Demais, enquanto se buscar apenas a recuperação do crédito, dificilmente haverá o afastamento da ideia de lei simbólica. A função social da lei permanece, ainda, latente.


Notas

  1. A Constitucionalização Simbólica. São Paulo: Martins Fontes, 2007, p. 23. Grifos no original.

  2. Especialmente em relação ao Chapter Eleven do Bankruptcy Code, foi elaborado em conformidade com a crise/realidade empresarial nos Estados Unidos. Tanto lá quanto aqui, certamente se busca a solução de mercado, considerando não apenas a negociação direta das partes envolvidas no processo [devedor e credores e eventual terceiro interessado em socorrer financeiramente a entidade em crise], imperando o nítido poder de barganha. Mas, lembre-se, é o mesmo mercado que permitirá [ou não] o funcionamento regular da empresa e a mantença da pessoa jurídica em operação. A solução para a crise empresarial é de mercado.

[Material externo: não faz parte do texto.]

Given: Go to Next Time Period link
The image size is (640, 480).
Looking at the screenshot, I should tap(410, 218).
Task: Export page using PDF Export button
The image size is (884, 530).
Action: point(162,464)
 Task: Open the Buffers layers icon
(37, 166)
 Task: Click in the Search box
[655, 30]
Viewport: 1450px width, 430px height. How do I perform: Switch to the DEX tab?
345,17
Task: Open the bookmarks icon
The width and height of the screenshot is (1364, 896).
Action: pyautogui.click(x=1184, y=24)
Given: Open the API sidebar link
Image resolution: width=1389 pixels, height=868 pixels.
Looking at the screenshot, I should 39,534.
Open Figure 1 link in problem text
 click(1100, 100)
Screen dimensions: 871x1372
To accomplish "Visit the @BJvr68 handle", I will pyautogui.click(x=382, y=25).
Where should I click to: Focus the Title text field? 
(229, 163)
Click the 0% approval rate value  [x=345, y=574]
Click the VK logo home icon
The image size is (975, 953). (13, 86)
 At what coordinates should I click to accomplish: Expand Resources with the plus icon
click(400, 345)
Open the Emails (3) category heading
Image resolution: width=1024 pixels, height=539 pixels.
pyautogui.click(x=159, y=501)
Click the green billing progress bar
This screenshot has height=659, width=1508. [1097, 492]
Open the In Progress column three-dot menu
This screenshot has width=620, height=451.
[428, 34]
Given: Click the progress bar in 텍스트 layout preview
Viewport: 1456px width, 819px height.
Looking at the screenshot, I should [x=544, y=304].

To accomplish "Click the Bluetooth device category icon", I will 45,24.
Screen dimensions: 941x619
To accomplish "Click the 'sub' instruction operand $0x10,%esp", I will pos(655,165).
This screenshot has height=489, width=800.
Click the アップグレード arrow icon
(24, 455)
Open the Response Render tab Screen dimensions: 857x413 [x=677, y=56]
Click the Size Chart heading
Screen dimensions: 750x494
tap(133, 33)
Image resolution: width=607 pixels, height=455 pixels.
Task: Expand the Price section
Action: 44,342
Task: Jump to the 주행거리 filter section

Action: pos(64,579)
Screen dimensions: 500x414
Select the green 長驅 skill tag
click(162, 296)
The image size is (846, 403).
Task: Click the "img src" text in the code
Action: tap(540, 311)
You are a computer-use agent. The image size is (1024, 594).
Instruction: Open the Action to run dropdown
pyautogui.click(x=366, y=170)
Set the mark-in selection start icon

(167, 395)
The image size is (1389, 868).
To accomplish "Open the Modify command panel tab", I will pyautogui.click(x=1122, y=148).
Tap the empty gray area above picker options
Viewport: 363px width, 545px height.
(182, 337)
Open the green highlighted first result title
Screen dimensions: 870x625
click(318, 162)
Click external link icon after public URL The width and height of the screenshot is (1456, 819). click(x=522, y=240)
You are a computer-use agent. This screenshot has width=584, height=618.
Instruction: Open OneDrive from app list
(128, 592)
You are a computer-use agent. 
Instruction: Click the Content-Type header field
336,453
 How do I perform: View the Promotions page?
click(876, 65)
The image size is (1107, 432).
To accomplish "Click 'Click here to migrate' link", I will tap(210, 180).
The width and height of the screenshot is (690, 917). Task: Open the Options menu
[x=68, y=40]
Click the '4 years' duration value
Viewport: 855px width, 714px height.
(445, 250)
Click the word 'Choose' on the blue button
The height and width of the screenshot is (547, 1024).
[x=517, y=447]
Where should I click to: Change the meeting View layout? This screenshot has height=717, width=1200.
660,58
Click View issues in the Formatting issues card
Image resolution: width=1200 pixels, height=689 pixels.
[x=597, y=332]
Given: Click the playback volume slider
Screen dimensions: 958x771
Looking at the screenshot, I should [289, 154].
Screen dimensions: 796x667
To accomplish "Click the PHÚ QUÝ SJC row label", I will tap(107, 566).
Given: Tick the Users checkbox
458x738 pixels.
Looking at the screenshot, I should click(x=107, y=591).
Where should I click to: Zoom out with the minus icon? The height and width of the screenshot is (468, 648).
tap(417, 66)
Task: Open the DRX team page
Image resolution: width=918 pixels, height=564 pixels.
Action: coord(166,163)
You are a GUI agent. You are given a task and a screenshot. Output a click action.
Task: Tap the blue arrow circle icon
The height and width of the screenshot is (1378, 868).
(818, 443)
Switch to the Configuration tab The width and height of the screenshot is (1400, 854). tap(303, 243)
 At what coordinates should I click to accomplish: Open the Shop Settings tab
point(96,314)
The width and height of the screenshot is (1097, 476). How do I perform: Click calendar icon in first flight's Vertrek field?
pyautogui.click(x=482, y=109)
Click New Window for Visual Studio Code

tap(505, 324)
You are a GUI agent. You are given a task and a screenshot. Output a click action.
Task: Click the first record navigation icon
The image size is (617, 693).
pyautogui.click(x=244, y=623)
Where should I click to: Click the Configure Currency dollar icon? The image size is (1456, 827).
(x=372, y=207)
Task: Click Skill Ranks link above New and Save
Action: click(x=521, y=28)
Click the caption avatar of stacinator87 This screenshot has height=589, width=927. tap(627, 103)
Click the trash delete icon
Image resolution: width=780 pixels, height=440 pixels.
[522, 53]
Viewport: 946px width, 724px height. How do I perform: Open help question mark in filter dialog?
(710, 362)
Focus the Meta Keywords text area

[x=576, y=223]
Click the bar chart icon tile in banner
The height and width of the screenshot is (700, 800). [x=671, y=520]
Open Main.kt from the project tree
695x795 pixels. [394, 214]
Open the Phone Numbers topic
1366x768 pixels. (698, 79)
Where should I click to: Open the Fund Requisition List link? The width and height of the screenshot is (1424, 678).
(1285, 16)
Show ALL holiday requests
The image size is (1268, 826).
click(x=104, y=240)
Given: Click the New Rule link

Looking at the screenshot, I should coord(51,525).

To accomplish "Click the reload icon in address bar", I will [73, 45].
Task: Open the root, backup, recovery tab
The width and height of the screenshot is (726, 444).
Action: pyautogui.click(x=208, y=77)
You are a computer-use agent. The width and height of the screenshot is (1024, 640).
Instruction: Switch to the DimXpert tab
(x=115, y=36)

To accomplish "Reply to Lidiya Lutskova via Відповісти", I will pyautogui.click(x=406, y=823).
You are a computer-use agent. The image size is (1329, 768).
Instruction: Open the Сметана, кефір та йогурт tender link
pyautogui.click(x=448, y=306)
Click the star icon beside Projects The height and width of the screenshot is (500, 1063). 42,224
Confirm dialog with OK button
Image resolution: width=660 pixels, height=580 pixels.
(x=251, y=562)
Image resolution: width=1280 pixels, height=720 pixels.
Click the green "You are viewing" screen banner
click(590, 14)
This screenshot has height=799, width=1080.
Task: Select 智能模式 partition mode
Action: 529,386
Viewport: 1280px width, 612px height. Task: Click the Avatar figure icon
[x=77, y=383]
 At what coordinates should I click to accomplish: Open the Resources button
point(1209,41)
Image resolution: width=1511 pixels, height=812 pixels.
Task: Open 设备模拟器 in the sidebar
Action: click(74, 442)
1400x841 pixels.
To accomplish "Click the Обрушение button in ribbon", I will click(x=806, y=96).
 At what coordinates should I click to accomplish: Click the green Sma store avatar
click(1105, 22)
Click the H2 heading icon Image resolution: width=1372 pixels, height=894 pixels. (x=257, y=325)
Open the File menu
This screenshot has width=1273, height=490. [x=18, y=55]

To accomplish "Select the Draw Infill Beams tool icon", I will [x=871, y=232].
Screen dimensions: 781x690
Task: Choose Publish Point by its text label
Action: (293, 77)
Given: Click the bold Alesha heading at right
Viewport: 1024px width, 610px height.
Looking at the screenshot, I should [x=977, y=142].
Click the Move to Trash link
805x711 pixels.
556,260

  3. Em virtude da Constituição Federal de 1988 e Código Civil de 2002, não mais cabia falar em comerciante, mas sim em empresa, em atividade econômica organizada, nos moldes da legislação italiana de 1942 [Código Civil, art. 2082]. Cabia colocar em degrau superior a Teoria da Empresa.

  4. Trata-se de medida preventiva, quando as dificuldades não se mostram graves. Em vez de aguardar que a crise tome maiores proporções, gerando mais passivo, abre-se tal processo. Visa a descobrir as dificuldades e em breve tempo obter a recuperação, mediante adequadas medidas.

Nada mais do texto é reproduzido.